(ASSIGNMENT A):
In the article on East African integration, which country was the first to remove work permit requirements for nationals of other East African Community partner states?
(ASSIGNMENT B):
State whether each statement agrees with the article on East African integration, and support each verdict with the deciding words of the article: (i) Kenya and Rwanda have been operating one network area for two months. (ii) Uganda has already abolished its work permit requirements. (iii) The single-airspace bloc is expected to lower the cost of air travel.
(ASSIGNMENT C):
Extend the article on East African integration with a further passage that begins after its final sentence.

(TEXT SEGMENT):
BEGIN
A more open, confident East Africa emerging

For a long time, East Africans have had a lot of expectations from closer economic integration of their countries. The process has been mostly slow, leading to frustration and cynicism about whether the East African Community will ever live up to its promise.

For a long time, East Africans have had a lot of expectations from closer economic integration of their countries. The process has been mostly slow, leading to frustration and cynicism about whether the East African Community will ever live up to its promise.

That was until about two years ago when the northern part of the community got fed up with the slow speed and decided to up the pace. Because of that, there is some visible movement in some aspects of integration – certainly in the Northern Corridor.

The fastest moving of these has been the free movement of people.

It has been happening gradually. First, there was the decision to use National Identity Cards as travel documents to cross into each other’s territory. The decision led to cutting the red tape and other difficulties involved in getting a passport in some places.

It reduced expenses and made travel easier and cheaper. The main beneficiaries were ordinary citizens and small-scale business-people.

Rwanda pioneered the removal of work permit requirements for nationals of other East African Community partner states. Kenya soon reciprocated the offer. Uganda is on the way to reforming its work permit requirements.

The result has been increased movement of professional and skilled people across the region. Rwanda certainly gained from the growing availability of skilled workers.

A similar positive movement was registered in the tourism sector with the introduction of a single-tourist visa. Although it is still too early to fully measure its effect, the expectation is that more tourists will visit the region and therefore revenues will be higher.

Last week in Nairobi at a Summit of the Northern Corridor Integration Projects, two new initiatives were taken to further ease the movement of people.

One was the decision to establish a single-airspace bloc. Now, East Africans have long complained about the high cost of air travel in the region that hinders movement between its major cities. That concern has been answered as the single airspace bloc is expected to lead to a reduction in air travel costs.

That should further make it easier for people to move across East Africa, increase trade and tourism and enhance greater professional exchanges.

The second was the creation of one network area by January next year. Rwanda and Kenya have been operating this for the last two months. Uganda will join them by the beginning of next year.

This is expected to significantly reduce mobile telephone roaming charges and make communication easier and cheaper.

Admittedly, it is the aspects of integration that do not require massive financial or infrastructure outlay that are on the fast track. The heavier and more expensive projects will obviously take more time.
END
(GIVEN INFORMATION):
BEGIN
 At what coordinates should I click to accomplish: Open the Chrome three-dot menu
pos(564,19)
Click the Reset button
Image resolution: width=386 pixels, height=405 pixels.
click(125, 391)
END
(EXERCISE ANSWER A):
Rwanda

(EXERCISE ANSWER B):
(i) Yes: "Rwanda and Kenya have been operating this for the last two months."
(ii) No: "Uganda is on the way to reforming its work permit requirements."
(iii) Yes: "the single airspace bloc is expected to lead to a reduction in air travel costs."

(EXERCISE ANSWER C):
Still, even these require a lot of political will, which in the past has been in short supply. Indeed lack of political will has always been given as the most serious impediment to greater integration.

While that may be so in some parts of East Africa even today, in other parts there is so much will that some people cannot cope with it.

Of course, we can expect continued bureaucratic foot-dragging and other forms of obstruction. Those whose hold on certain businesses is threatened by more open and closer integration, or whose power and wealth depend on restricting access to various things will not give in easily.

Even so, there is some momentum towards greater cooperation and a growing tendency towards more openness.

That was not always the case. For long some of our countries were closed to the outside. Rwanda certainly was and there was a certain amount of phobia for outsiders especially among the ruling class.

Rwandans were the poorer for it. We missed out on the benefits of cross fertilization of ideas and commerce.

In Rwanda and in other countries with a similar outlook, various excuses were given to justify this irrational fear. Opening to the outside, it was argued, would lead to meddling in the internal affairs of the country, or to a loss of jobs for nationals, or dilution of culture, and so on.

In reality the fear was a symptom of deep-lying insecurity resulting from ignorance and incompetence.

That fear is receding, especially in the northern part of the East African Community. It is being replaced by a growing confidence and recognition of the benefits of opening up to the outside. In any case, you can’t have integration if you remain closed.

In this sense, the signs from the series of summits of the presidents of Rwanda, Uganda and Kenya concerning the Northern Corridor Integration Projects are promising.

The portion of East African Community agreements regarding free movement of people is continuing apace. Greater attention will now surely be turned to infrastructure projects that will truly link the economies and even politics of the region.

With the will and urgency now in evidence, that cannot be far off.